* [DIRECTIVE 1] Add 126 to every coordinate in the answers of the rows below, then write out only the stretch of rows from the line containing "800x500 pixels. At" through the line containing "pos(518,118)", requests included, without the pictures.

* [DOCUMENT SECTION]
start

Figure 4.7 – Global Distribution of Cosmos DB account

Figure 4.7 – Global Distribution of Cosmos DB account

  1. Select Networking and select the connectivity choices listed in the following screenshot. We are allowing connectivity for All networks.
Figure 4.8 – Networking for Cosmos DB account

Figure 4.8 – Networking for Cosmos DB account

  1. In the Backup Policy tab, specify Backup policy as Periodic, Backup interval in minutes, and Backup retention in hours. In case of disaster, we are enabling two copies to be retained and enabling Backup storage redundancy as Geo-redundant backup storage.
Figure 4.9 – Backup Policy of Cosmos DB account

Figure 4.9 – Backup Policy of Cosmos DB account

  1. Create data encryption keys by selecting Service-managed key.
Figure 4.10 – Encryption of Cosmos DB account

Figure 4.10 – Encryption of Cosmos DB account

  1. Review and create the Azure Cosmos DB account.
Figure 4.11 – Review + create of Cosmos DB account

Figure 4.11 – Review + create of Cosmos DB account

  1. Click Add Container and create a new Azure Cosmos DB container.
Figure 4.12 – Add Container for Azure Cosmos DB

Figure 4.12 – Add Container for Azure Cosmos DB

  1. Create a database ID, select a database throughput, and enter a container ID and a partition key. Click OK.

end

* [DATA FOR THIS EXERCISE]
start

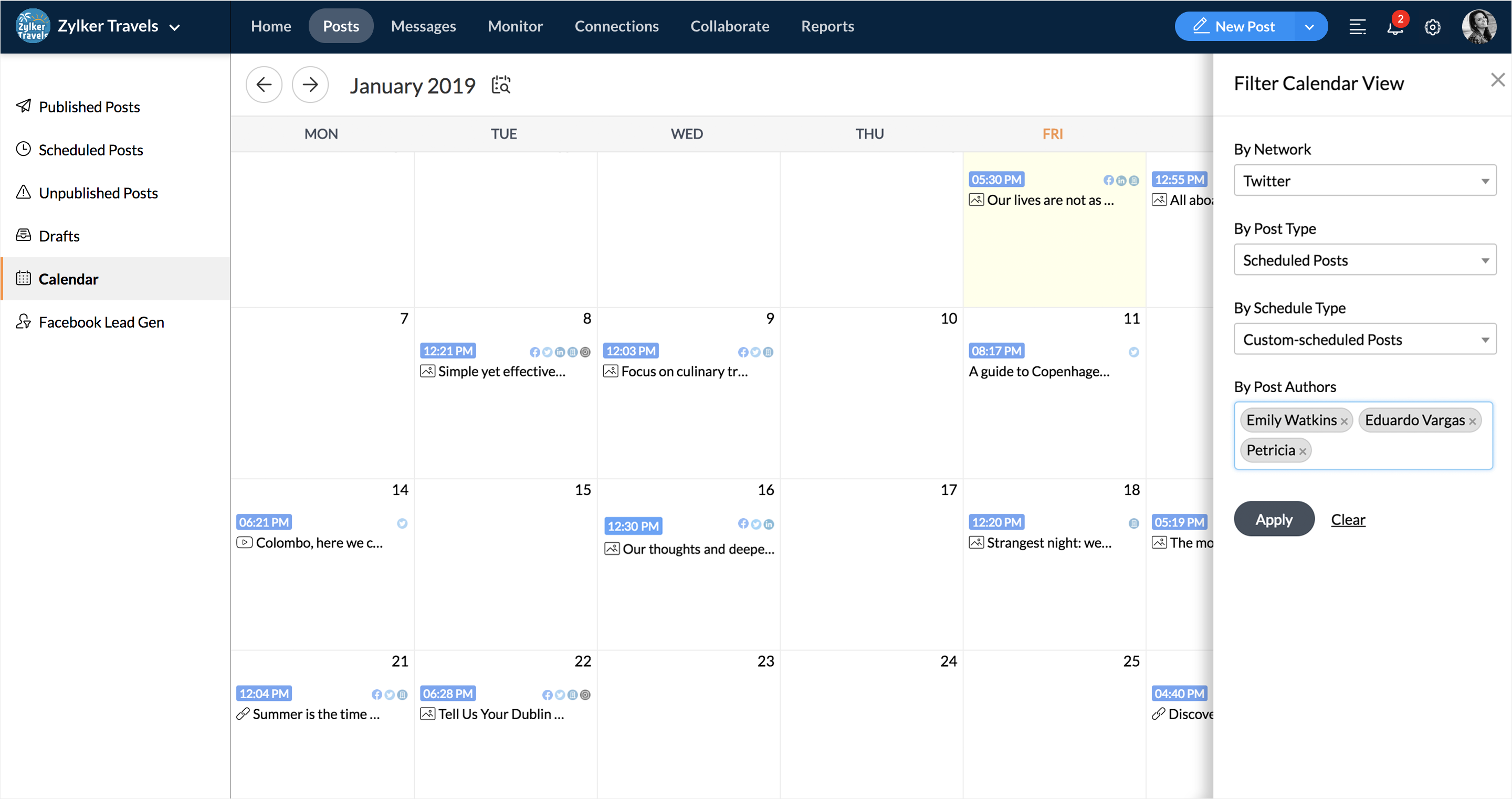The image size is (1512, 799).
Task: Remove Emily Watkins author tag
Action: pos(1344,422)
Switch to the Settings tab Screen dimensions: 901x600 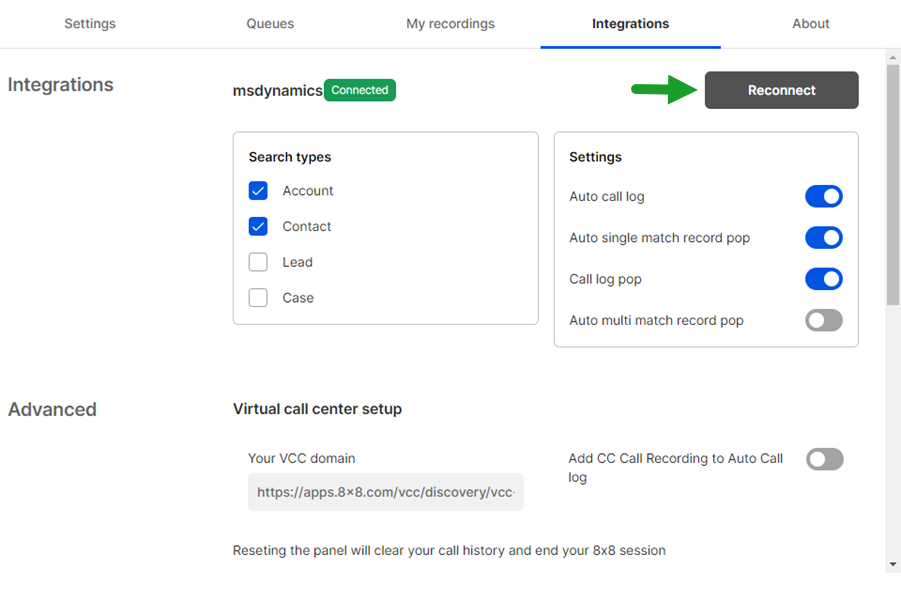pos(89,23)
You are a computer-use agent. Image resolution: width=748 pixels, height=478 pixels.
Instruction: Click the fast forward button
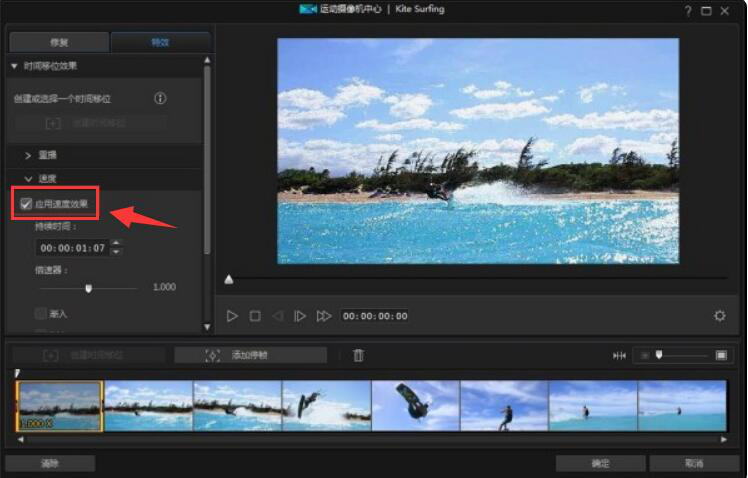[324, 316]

end
start

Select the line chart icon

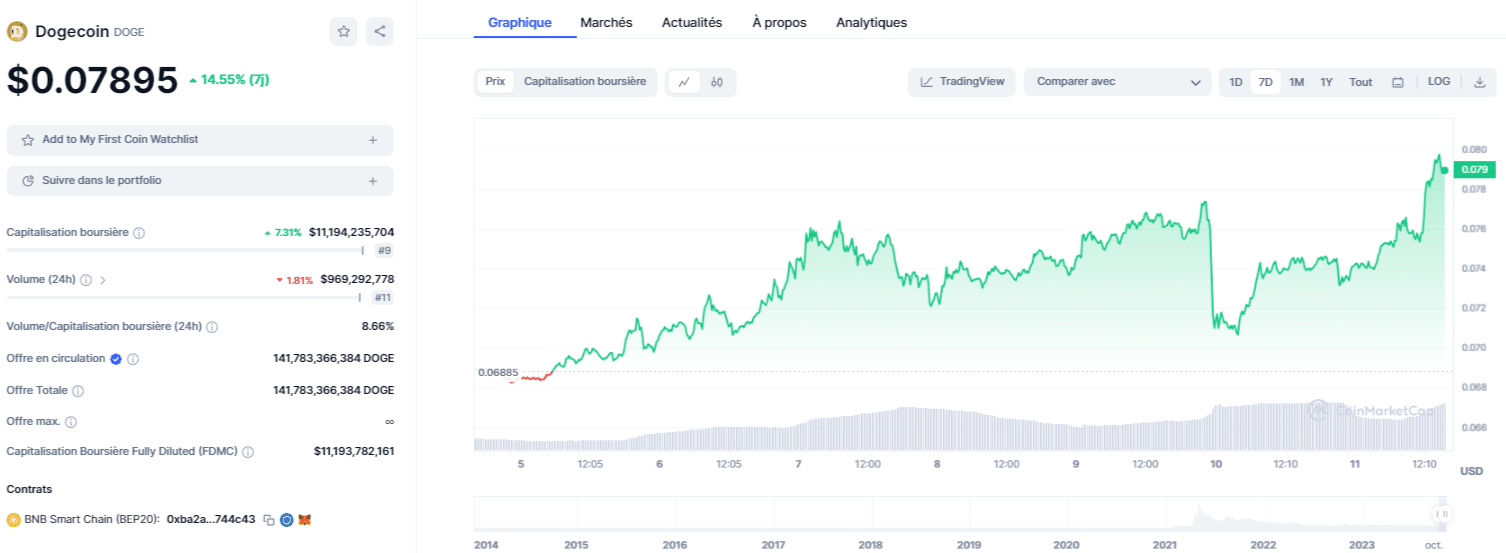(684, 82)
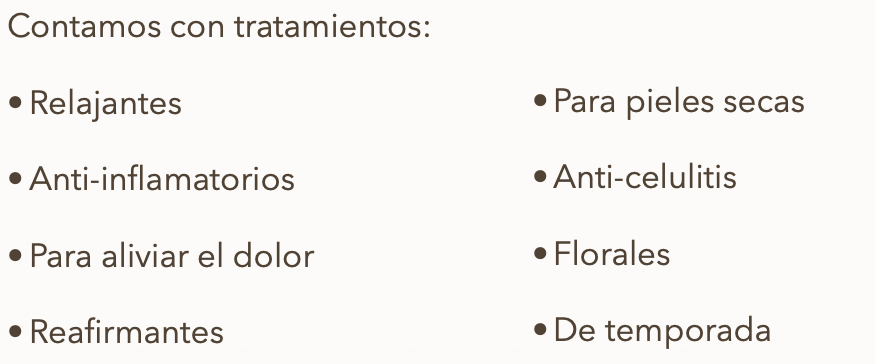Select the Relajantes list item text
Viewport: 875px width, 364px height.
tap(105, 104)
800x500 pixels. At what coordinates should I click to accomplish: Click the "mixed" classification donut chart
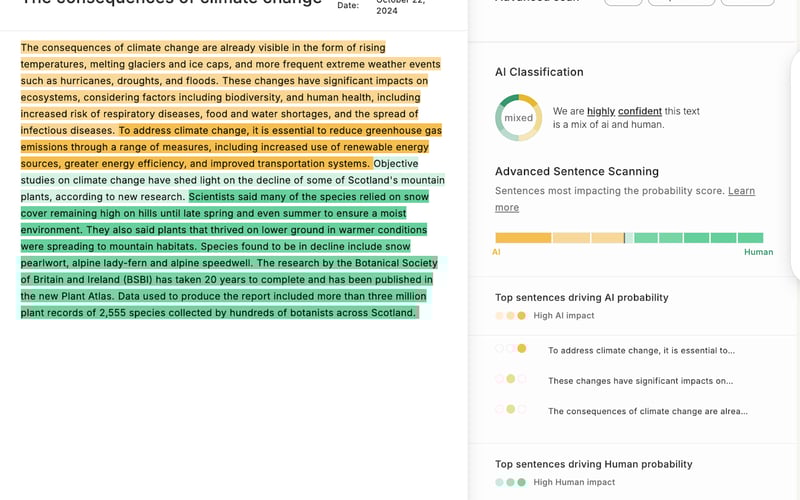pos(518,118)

end

* [DIRECTIVE 2] Print the stretch of the Cosmos DB account setup text above from "1. Click Add" through "key. Click OK.", copying it word for word.

* [WRITTEN SOLUTION 1]
800x500 pixels. At what coordinates should I click to accomplish: Click the "mixed" classification donut chart
pos(644,244)

* [WRITTEN SOLUTION 2]
1. Click Add Container and create a new Azure Cosmos DB container.
Figure 4.12 – Add Container for Azure Cosmos DB

Figure 4.12 – Add Container for Azure Cosmos DB

  1. Create a database ID, select a database throughput, and enter a container ID and a partition key. Click OK.